● **EXERCISE GOAL**: Copies of all lines that contain "will" are needed; take them from the data below.

● **MATERIAL PROVIDED**:
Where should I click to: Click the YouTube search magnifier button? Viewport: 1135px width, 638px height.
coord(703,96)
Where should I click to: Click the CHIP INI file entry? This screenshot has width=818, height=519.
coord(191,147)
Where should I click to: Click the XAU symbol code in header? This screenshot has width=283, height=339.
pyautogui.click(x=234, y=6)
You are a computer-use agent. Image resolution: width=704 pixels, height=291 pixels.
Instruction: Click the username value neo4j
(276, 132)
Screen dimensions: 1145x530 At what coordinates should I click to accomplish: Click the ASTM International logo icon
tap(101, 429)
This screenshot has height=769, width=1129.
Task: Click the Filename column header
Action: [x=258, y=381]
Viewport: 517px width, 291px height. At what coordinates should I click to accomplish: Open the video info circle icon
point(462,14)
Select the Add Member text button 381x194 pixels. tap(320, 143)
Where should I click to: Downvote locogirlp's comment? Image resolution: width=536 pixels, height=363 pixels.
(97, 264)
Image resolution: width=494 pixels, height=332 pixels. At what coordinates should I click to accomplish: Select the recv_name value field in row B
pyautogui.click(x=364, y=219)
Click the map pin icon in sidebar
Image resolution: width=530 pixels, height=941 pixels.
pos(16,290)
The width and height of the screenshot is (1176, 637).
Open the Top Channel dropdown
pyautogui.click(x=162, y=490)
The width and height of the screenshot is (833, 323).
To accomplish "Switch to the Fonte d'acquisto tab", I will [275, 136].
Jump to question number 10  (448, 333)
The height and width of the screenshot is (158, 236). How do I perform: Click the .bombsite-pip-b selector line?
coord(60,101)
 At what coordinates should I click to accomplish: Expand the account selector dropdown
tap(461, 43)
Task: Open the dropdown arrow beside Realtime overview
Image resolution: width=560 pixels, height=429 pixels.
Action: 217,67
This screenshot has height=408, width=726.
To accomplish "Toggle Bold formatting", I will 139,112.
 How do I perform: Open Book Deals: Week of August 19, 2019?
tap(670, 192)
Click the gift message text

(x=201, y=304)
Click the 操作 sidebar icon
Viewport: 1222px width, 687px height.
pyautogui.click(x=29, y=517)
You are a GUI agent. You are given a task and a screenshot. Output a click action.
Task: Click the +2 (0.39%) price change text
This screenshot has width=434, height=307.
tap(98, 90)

● **SOLUTION TO THIS EXERCISE**:
To accomplish "Switch to the Fonte d'acquisto tab", I will [275, 136].
To accomplish "Toggle Bold formatting", I will 139,112.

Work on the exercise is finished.